▶ [Instructions for the task]:
Rewrite all the records below, replacing every "breadcrumb" with "navigation trail" and leaving everything else unchanged.
## Begin Input records
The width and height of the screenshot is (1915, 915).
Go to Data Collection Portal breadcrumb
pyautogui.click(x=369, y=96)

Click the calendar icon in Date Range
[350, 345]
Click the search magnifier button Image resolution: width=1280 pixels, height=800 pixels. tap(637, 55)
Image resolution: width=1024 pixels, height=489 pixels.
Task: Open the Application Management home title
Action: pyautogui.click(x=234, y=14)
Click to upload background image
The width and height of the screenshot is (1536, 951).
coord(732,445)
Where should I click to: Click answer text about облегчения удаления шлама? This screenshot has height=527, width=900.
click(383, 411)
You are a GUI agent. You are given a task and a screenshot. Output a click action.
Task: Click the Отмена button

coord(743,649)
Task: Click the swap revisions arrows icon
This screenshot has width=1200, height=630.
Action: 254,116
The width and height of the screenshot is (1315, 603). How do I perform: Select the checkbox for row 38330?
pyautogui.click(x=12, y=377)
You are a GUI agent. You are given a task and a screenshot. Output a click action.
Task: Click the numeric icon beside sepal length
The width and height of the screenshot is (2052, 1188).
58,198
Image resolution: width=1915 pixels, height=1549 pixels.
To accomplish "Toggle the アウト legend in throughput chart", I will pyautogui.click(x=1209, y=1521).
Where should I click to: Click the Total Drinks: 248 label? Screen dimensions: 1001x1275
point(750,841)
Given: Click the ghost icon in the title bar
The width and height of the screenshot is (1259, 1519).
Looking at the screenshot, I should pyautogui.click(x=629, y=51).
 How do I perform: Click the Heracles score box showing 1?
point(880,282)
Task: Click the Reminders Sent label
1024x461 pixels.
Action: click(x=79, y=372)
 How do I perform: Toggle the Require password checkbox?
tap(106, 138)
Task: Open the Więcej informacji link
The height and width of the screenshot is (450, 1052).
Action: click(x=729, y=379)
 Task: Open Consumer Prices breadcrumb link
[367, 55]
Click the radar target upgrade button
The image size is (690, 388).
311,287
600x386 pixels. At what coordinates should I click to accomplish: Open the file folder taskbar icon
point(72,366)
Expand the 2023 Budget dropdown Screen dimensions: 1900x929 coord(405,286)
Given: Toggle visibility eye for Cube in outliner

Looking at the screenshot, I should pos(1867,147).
## End Input records
▶ [Result for this exercise]:
The width and height of the screenshot is (1915, 915).
Go to Data Collection Portal navigation trail
pyautogui.click(x=369, y=96)

Click the calendar icon in Date Range
[350, 345]
Click the search magnifier button Image resolution: width=1280 pixels, height=800 pixels. tap(637, 55)
Image resolution: width=1024 pixels, height=489 pixels.
Task: Open the Application Management home title
Action: pyautogui.click(x=234, y=14)
Click to upload background image
The width and height of the screenshot is (1536, 951).
coord(732,445)
Where should I click to: Click answer text about облегчения удаления шлама? This screenshot has height=527, width=900.
click(383, 411)
You are a GUI agent. You are given a task and a screenshot. Output a click action.
Task: Click the Отмена button

coord(743,649)
Task: Click the swap revisions arrows icon
This screenshot has width=1200, height=630.
Action: 254,116
The width and height of the screenshot is (1315, 603). How do I perform: Select the checkbox for row 38330?
pyautogui.click(x=12, y=377)
You are a GUI agent. You are given a task and a screenshot. Output a click action.
Task: Click the numeric icon beside sepal length
The width and height of the screenshot is (2052, 1188).
58,198
Image resolution: width=1915 pixels, height=1549 pixels.
To accomplish "Toggle the アウト legend in throughput chart", I will pyautogui.click(x=1209, y=1521).
Where should I click to: Click the Total Drinks: 248 label? Screen dimensions: 1001x1275
point(750,841)
Given: Click the ghost icon in the title bar
The width and height of the screenshot is (1259, 1519).
Looking at the screenshot, I should pyautogui.click(x=629, y=51).
 How do I perform: Click the Heracles score box showing 1?
point(880,282)
Task: Click the Reminders Sent label
1024x461 pixels.
Action: click(x=79, y=372)
 How do I perform: Toggle the Require password checkbox?
tap(106, 138)
Task: Open the Więcej informacji link
The height and width of the screenshot is (450, 1052).
Action: click(x=729, y=379)
 Task: Open Consumer Prices navigation trail link
[367, 55]
Click the radar target upgrade button
The image size is (690, 388).
311,287
600x386 pixels. At what coordinates should I click to accomplish: Open the file folder taskbar icon
point(72,366)
Expand the 2023 Budget dropdown Screen dimensions: 1900x929 coord(405,286)
Given: Toggle visibility eye for Cube in outliner

Looking at the screenshot, I should pos(1867,147).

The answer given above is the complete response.